Il fronte della scuola si agita, ma non tanto per le notizie che provengono da Roma, bensì per la partita che si sta aprendo in Lombardia sul versante dell’autonomia scolastica. Il progetto di legge regionale presentato lo scorso 27 gennaio (“Per la crescita, lo sviluppo e l’occupazione”) introduce pesanti novità nel campo dell’istruzione, corrispondenti a dirompenti “invasioni” in quello del centralismo trasteverino. All’articolo 4 della sezione che si occupa del sistema educativo, infatti, si prevede la riattivazione del percorso integrato tra istruzione e formazione professionale secondo la ricetta lombarda (diversa da quella emiliano romagnola: e qui potrebbero scorrere fiumi di inchiostro) per cui gli istituti professionali statali possono offrire percorsi di istruzione e formazione professionale che consentono il conseguimento della qualifica e del diploma professionale rispettivamente al terzo e al quarto anno.
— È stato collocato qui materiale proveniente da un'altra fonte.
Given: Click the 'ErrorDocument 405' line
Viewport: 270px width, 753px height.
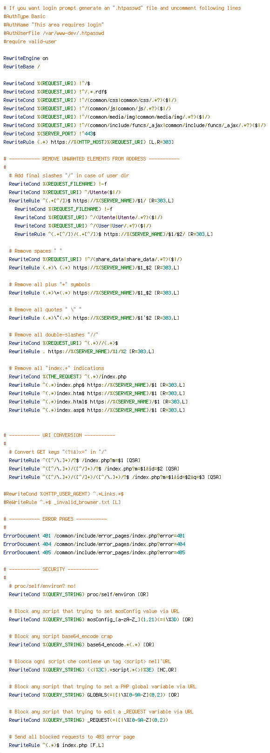Looking at the screenshot, I should point(94,552).
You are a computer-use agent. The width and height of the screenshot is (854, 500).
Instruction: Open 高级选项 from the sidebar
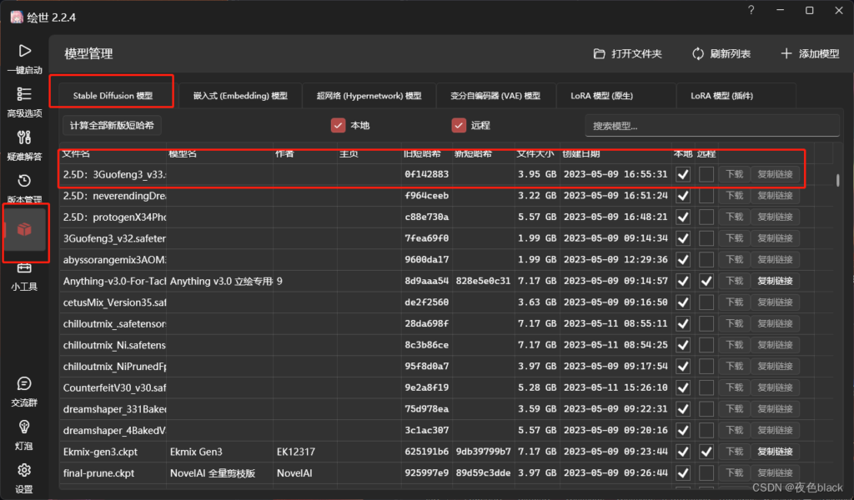tap(24, 95)
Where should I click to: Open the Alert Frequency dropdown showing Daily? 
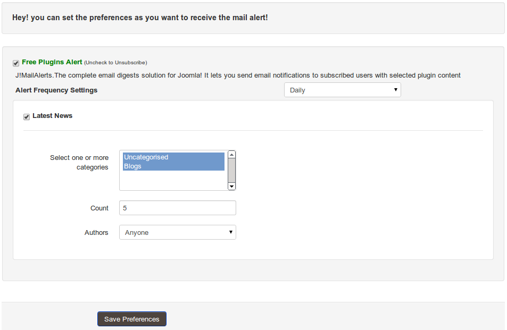click(342, 90)
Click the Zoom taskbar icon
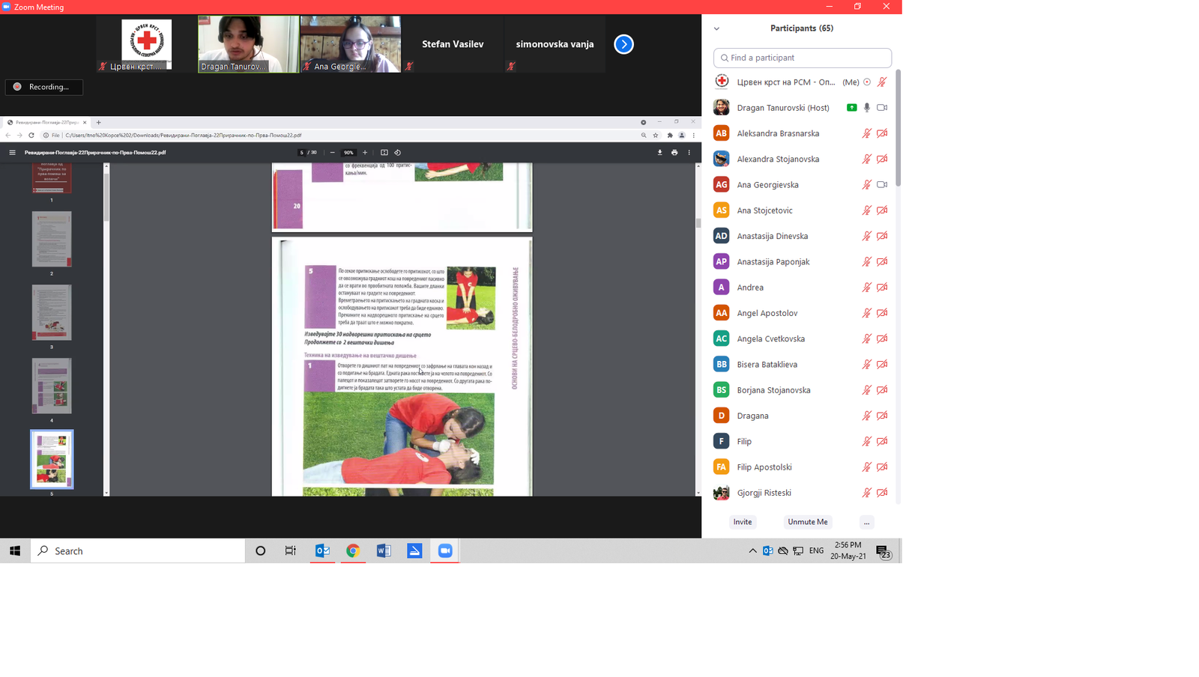The width and height of the screenshot is (1199, 677). [x=445, y=551]
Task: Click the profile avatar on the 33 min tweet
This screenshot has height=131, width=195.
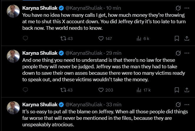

La notizia bomba è però un’altra. L’articolo 5 del medesimo testo, infatti, ridisegna l’autonomia scolastica mettendo le scuole statali in grado di reclutare il personale docente con un concorso di istituto che, spiega la nota informativa, “realizza l’incrocio diretto fra domanda e offerta”. È in effetti da qualche tempo che la Regione retta da Formigoni si propone di valorizzare l’autonomia scolastica nella prospettiva disegnata dal Titolo V della Costituzione che attribuisce alla legislazione esclusiva dello Stato solo il compito di fissate le norme generali sull’istruzione e alla legislazione concorrente tutta la restante materia concernente l’istruzione, “salva l’autonomia delle istituzioni scolastiche”, con esclusione della istruzione e della formazione professionale. Si tratterebbe di un’autonomia sostanziale, legata al progetto didattico di ciascun istituto e non limitata dai criteri di funzionalità che lo Stato assegna agli enti periferici. L’autonomia scolastica di cui tratta il Dpr 275/99 è infatti di ben altro tenore, poiché muovendosi sui binari concettuali del passaggio di funzioni dal centro verso l’esterno, consente alle scuole una certa libertà didattica e organizzativa, ma non quella finanziaria.
Il progetto lombardo ha provocato un’alzata di scudi da parte dei sindacati (dalla Flc Cgil all’Anief), affezionati al tradizionale e più controllabile sistema di assunzione tramite le graduatorie provinciali dei docenti, e invece, a quanto pare, un attento estimatore nella persona del ministro dell’Istruzione Francesco Profumo.
La ragione di questo interesse risiede nel ridimensionamento in sede di approvazione del decreto legge sulle semplificazioni del sogno di una autonomia responsabile da conferire alle scuole, che ora in qualche modo, dopo il crollo di un’illusione, si vede rinascere a mo’ di fenice in terra lombarda.
Il decreto sulle semplificazioni, pubblicato in Gazzetta il 9 febbraio, dispone infatti che l’auspicata autonomia gestionale che il ministro intendeva conferire alle istituzioni scolastiche, assegnando loro risorse finanziarie e un organico funzionale, costituito dal personale docente stabilizzato per tre anni ed eventualmente incrementato per il potenziamento dell’offerta didattica (pur senza maggiori oneri per la finanza pubblica), sia ora ridotta ad una più generica “attuazione dell’autonomia”, i cui caratteri sarebbero precisati da Linee guida adottate entro sessanta giorni dalla data di conversione in legge del decreto stesso. Che è come dire spedire l’autonomia sulla luna. Tutto come prima a livello progettuale: potenziamento della gestione autonoma delle istituzioni scolastiche, trasferimento di risorse in forma sperimentale, organico funzionale, organico di rete; ma niente di tangibile e realizzabile nell’immediato. Tranne appunto Linee guida da scrivere per intero in un futuro prossimo.
Se ne ricava che sul tema decisivo della governance delle scuole e delle modalità di assunzione dei docenti, ancora una volta a dettare legge sono le ragioni di una economia ragionieristica e non quelle dell’innovazione che è capace di sfidare il presente per guardare alla scuola come una risorsa per il futuro.
Sullo sfondo di questa ulteriore débacle, segno di un irrigidimento dell’ottica con cui si guarda all’educazione e alla formazione, si collocano quali “personaggi in cerca di autore” il Tfa, il nuovo sistema di reclutamento, la riforma degli organi collegiali. L’autonomia era un nodo e anche questo è rinviato (a Linee guida).
Ecco perché torna di attualità il caso lombardo, che si accresce di un altro pizzico di novità con la nomina ad assessore della giunta Formigoni per l’Istruzione di Valentina Aprea. È a questo punto evidente la logica: se ce la si fa a Milano, forse l’autonomia è esportabile a Roma. Viceversa è impossibile.